Les juridictions judiciaires
Le juge judiciaire a pu admettre que :
« la plupart des états de l’Union Européenne ignorant la distinction opérée en France entre domaine public et domaine privé, on doit considérer que les principes posés par la directive « Service » et par la justice européenne s’appliquent au domaine privé » (TJ Le Mans, 19 août 2021, n° 20/00813).
Il en déduit l’obligation de mettre en œuvre une procédure préalable de mise en concurrence.
L’incertitude juridique était hautement problématique, de sorte qu’une intervention du Conseil d’État était attendue.
Le Conseil d’État siffle la fin de la récréation : aucune mise en concurrence pour les autorisations d’occupation du domaine privé des personnes publiques
Dans ce second arrêt du 2 décembre 2022, le Conseil d’État confirme, donc, l’absence d’obligation de publicité et de mise en concurrence pour les titres d’occupation du domaine privé des personnes publiques en vue de l’exploitation d’une activité économique :
« Si les dispositions de l’article 12 de la directive 2006/123/CE du 12 décembre 2006, transposées à l’article L. 2122-1-1 du code général de la propriété des personnes publiques cité ci-dessus, impliquent des obligations de publicité et mise en concurrence préalablement à la délivrance d’autorisations d’occupation du domaine public permettant l’exercice d’une activité économique, ainsi que l’a jugé la Cour de justice de l’Union européenne par son arrêt du 14 juillet 2016, Promoimpresa Srl (C-458/14 et C-67/15), il ne résulte ni des termes de cette directive ni de la jurisprudence de la Cour de justice que de telles obligations s’appliqueraient aux personnes publiques préalablement à la conclusion de baux portant sur des biens appartenant à leur domaine privé, qui ne constituent pas une autorisation pour l’accès à une activité de service ou à son exercice au sens du 6) de l’article 4 de cette même directive.
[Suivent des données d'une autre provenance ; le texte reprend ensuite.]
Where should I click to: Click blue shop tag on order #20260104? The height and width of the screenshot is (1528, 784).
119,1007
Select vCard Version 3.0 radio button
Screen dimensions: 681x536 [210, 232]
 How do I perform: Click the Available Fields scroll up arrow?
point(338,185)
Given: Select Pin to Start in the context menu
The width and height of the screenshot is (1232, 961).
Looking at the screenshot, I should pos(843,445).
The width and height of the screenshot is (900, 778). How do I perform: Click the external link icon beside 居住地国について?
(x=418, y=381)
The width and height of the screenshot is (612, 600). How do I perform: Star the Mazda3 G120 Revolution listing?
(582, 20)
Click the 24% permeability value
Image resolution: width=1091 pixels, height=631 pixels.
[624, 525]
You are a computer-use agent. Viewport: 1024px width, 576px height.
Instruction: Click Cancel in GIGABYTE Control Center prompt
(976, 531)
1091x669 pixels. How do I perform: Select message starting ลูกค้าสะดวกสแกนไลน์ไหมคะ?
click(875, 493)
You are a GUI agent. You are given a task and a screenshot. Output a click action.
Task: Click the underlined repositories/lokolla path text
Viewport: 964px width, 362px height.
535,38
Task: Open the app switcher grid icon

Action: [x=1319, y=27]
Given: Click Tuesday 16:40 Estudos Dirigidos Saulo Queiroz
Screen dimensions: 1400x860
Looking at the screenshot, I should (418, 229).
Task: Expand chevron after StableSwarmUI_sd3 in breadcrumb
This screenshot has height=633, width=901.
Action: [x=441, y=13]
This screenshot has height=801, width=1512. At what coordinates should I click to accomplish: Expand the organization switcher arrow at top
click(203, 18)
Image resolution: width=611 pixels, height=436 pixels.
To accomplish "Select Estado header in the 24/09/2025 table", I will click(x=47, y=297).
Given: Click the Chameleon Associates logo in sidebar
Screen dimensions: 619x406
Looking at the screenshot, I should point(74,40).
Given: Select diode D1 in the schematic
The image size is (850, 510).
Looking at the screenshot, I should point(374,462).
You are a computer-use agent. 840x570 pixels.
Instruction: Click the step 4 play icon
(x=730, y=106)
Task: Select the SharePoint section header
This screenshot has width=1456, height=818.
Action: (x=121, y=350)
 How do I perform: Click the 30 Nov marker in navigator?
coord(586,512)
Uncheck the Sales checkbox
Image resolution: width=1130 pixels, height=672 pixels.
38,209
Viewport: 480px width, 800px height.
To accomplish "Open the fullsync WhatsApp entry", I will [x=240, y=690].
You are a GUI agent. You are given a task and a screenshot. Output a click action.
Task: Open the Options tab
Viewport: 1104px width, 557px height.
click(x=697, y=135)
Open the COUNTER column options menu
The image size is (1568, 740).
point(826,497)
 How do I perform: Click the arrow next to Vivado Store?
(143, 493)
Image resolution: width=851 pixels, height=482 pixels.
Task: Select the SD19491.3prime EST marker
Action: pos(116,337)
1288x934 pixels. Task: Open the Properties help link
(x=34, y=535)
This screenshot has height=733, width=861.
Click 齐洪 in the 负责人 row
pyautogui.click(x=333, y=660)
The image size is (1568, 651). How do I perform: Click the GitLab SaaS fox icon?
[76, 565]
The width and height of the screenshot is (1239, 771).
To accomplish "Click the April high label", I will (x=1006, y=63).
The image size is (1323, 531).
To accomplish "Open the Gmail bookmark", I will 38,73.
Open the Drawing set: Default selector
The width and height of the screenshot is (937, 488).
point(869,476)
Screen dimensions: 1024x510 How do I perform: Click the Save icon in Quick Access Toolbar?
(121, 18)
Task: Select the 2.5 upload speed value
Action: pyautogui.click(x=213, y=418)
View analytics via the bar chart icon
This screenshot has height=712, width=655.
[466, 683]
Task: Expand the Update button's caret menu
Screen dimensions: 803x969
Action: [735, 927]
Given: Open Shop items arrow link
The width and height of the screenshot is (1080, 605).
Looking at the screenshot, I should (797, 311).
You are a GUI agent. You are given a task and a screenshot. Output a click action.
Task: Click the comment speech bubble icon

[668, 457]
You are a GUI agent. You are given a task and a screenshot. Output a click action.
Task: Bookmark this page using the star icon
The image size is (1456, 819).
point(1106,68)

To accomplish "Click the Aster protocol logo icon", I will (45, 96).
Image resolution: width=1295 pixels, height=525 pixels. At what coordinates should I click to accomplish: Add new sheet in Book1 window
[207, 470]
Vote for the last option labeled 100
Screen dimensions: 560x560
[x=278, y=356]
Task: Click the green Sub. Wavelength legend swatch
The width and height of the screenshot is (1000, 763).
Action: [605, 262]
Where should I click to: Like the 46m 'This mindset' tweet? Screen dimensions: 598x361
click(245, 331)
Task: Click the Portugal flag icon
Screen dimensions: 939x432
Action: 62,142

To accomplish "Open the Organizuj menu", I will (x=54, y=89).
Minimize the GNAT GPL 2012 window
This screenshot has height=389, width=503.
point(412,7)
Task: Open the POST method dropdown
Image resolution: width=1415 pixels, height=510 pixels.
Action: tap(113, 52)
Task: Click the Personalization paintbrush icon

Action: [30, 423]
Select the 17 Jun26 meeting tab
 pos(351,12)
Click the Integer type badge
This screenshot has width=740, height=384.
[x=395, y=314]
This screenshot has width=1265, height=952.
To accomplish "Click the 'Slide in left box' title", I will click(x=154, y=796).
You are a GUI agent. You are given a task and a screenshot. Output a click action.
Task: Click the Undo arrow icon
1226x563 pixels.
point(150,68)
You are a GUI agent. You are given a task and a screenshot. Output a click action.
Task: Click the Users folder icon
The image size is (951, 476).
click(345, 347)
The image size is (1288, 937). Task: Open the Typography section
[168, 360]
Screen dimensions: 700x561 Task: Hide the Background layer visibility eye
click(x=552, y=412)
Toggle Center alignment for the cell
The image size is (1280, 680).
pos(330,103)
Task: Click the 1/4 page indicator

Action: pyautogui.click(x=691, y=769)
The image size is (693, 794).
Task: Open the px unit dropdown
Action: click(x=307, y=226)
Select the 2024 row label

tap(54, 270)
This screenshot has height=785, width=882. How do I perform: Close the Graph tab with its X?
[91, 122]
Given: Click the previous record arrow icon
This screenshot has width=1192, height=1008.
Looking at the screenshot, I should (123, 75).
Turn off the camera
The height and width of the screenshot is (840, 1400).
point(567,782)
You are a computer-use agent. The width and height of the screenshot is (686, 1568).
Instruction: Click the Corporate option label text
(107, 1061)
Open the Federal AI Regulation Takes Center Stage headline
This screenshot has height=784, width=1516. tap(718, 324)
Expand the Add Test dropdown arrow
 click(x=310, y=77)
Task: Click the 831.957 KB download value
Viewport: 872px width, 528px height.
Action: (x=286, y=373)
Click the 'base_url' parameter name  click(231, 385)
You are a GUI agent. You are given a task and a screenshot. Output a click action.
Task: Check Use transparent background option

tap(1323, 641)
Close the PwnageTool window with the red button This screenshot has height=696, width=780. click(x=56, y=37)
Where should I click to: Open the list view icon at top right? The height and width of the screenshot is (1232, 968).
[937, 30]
Il suit de là qu’en n’imposant pas d’obligations de publicité et mise en concurrence à cette catégorie d’actes, l’Etat ne saurait être regardé comme n’ayant pas pris les mesures de transposition nécessaires de l’article 12 de la directive 2006/123/CE du 12 décembre 2006 ». (CE, 2 décembre 2022, n° 460100).
Est-ce que cette solution du Conseil d’État est tenable ?
Cette position du Conseil d’État ne convainc pas totalement.
Et pour cause, la Cour de justice de l’Union Européenne, dans son arrêt Promoimpesa, justement visé par le Conseil d’État, n’opère pas clairement de distinction entre domaine public et domaine privé.
Si les faits portaient sur une concession sur le domaine maritime et lacustre, qualifié de domaine public maritime selon la législation italienne en cause, la Cour reste toujours distante de cette notion de domaine public, se focalisant sur la concession domaniale en vue de l’exploitation d’une activité économique.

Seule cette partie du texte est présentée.